Als die Medienleute mit einem Motorboot im Hafen der Insel Šipan eintreffen, finden sie den Ort bloß todlangweilig. Nichts zum Shoppen in Sicht, keine Events, keine Sommerloch-Prominenten. Alles liegt ruhig in der gleißenden Mittagssonne der Adria. Eine Uferpromenade, vorn ein weißes Haus, dahinter Villen, die seit Langem zu schlafen scheinen, die Fensterläden sind geschlossen, ein paar Palmen, ein paar leise schaukelnde Fischerboote im Meer, eine Eidechse flitzt in eine Ritze zwischen den Steinen. »Nix los hier«, sagt die Kamerafrau, die Reporterin verzieht das Gesicht zu obercoolem Verdruss, die Tonfrau schaut perfekt ungerührt.

Und Schnitt. »Danke!« Die Szene sitzt.

Diese Medienleute sind von besonderer Art: Sie sind deutsche Urlaubskinder und nehmen gemeinsam mit anderen auf der kroatischen Insel Šipan an einer Filmwerkstatt teil. Gerade stecken sie in den Dreharbeiten für einen Krimi. Darin kommt das Kamerateam im Motorboot vor. Am Ufer steht in der Mittagshitze ein zweites Kamerateam aus Kindern, aber diesmal ein echtes. Es hat die Szene auf dem Wasser bis eben konzentriert gefilmt.

Die Eltern sind nicht weit. Sie ruhen sich auf Liegen vor dem Hotel aus, trinken Macchiato und sehen ihren Kindern ein wenig bei der Arbeit zu. Was genau da gedreht wird, verstehen sie nicht. Aber das soll sich im Laufe der Woche noch ändern.

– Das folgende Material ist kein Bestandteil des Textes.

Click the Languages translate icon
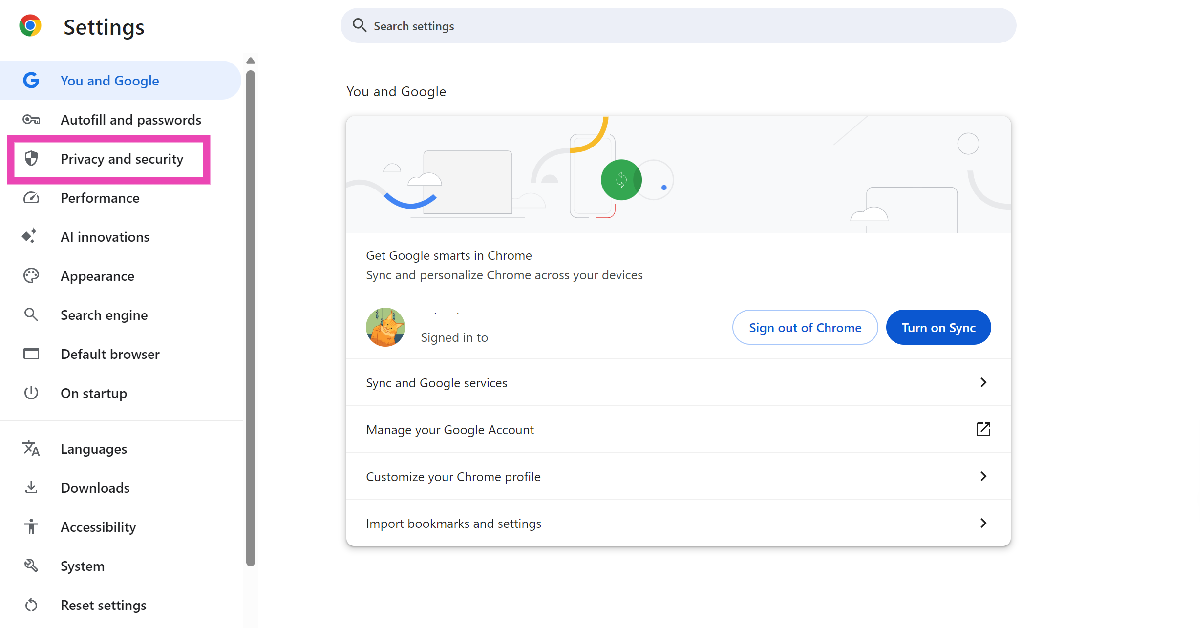Image resolution: width=1200 pixels, height=628 pixels. click(31, 449)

Šipan ist eine Insel vor der dalmatischen Küste, eine Stunde Bootsfahrt von Dubrovnik entfernt. Das Hafendorf Šipanska Luka, in dem sich alles abspielt, erstreckt sich um eine tiefe Bucht, deren Wasser so klar ist, dass man jedes noch so gut versteckte Seepferdchen, jeden Seeigelstachel am Grund erkennt. Die Bucht ist von den Häusern des Dorfs in allen Färbungen des hellen Karstgesteins eingefasst. Man sieht sie bis weit auf die bewaldeten Hänge. Weinüberwachsene Terrassen, von Oleander umrahmt, sind von den Liegen am Hafen aus bis auf den Grat des Inselrückens als Farbtupfer zu erkennen.